**TEXT UNDER STUDY:**
The maximum crest waves varied from 27.1 cm (Saigo station) to 79.4 cm (Toyama station). Notably, Kashiwazaki station recorded the largest initial crest, whereas the maximum crest occurred later at the other stations. Across these seven stations, the maximum wave was observed between 10 min (Toyama station) and 140 min (Mikuni station) after the first arrival at the tide gauge stations. Persistent oscillations in the subsequent phases were observed at all stations. These amplified tsunami waves and prolonged durations at tide gauge stations can be attributed to reflections and the presence of trapped edge waves, along with the excitation of bay oscillations due to the shallow bathymetry and unique geomorphology along the Japan Sea Coast (Namegaya and Satake 2008). Detailed information and physical characteristics of the observed tsunami waveforms at each tide gauge station are summarized in Table 1.

**AIM OF THE TASK:** In the tsunami passage, which station recorded the largest initial crest? The lines after this passage come from a separate source.

**RECORDS SHOWN:**

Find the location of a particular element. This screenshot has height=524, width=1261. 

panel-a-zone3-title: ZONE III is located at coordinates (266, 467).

* * *

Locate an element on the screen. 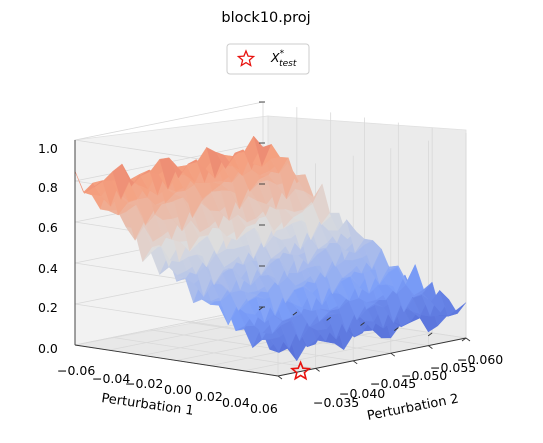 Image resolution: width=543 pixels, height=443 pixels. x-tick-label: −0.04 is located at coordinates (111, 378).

--

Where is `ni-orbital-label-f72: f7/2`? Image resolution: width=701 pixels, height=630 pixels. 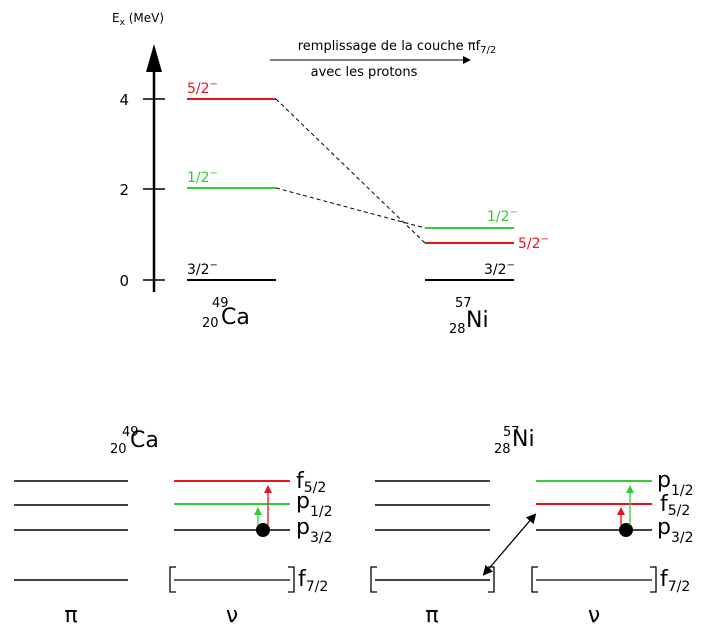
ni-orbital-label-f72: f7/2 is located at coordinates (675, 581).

**ANSWER SECTION:** Kashiwazaki station